--- RECORDS PROVIDED ---

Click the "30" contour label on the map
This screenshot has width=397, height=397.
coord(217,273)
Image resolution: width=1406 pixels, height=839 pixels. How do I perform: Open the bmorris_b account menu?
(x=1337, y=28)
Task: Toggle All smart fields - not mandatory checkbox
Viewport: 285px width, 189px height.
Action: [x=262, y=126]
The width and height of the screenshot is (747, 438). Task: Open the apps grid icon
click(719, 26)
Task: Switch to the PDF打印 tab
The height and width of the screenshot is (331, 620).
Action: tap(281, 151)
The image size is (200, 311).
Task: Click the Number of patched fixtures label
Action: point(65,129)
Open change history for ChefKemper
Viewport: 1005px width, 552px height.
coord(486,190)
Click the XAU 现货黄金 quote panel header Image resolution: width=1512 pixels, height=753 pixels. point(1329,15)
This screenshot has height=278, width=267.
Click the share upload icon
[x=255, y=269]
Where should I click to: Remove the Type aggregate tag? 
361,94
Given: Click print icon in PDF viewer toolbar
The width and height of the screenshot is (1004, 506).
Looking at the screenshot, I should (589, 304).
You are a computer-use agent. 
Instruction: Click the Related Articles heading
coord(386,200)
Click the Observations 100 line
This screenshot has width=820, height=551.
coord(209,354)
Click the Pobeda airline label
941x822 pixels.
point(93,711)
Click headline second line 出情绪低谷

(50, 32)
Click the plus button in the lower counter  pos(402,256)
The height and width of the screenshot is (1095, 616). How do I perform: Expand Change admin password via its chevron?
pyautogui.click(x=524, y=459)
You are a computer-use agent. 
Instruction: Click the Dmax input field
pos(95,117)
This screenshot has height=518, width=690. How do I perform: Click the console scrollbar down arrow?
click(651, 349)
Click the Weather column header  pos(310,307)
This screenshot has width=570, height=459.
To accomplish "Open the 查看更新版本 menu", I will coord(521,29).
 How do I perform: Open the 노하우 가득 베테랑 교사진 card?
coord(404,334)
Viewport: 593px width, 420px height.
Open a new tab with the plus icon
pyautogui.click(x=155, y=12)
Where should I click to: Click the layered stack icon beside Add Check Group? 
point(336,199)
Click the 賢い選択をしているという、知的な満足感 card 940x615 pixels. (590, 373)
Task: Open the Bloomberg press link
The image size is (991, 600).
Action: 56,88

---

- _WHAT THE TASK ASKS_
The line containing "Click the Weather" and every line after it, up to and including the last line of the records, should be reproduced exactly, with nothing else.

- _ANSWER TO THE PROBLEM_
Click the Weather column header  pos(310,307)
This screenshot has width=570, height=459.
To accomplish "Open the 查看更新版本 menu", I will coord(521,29).
 How do I perform: Open the 노하우 가득 베테랑 교사진 card?
coord(404,334)
Viewport: 593px width, 420px height.
Open a new tab with the plus icon
pyautogui.click(x=155, y=12)
Where should I click to: Click the layered stack icon beside Add Check Group? 
point(336,199)
Click the 賢い選択をしているという、知的な満足感 card 940x615 pixels. (590, 373)
Task: Open the Bloomberg press link
The image size is (991, 600).
Action: 56,88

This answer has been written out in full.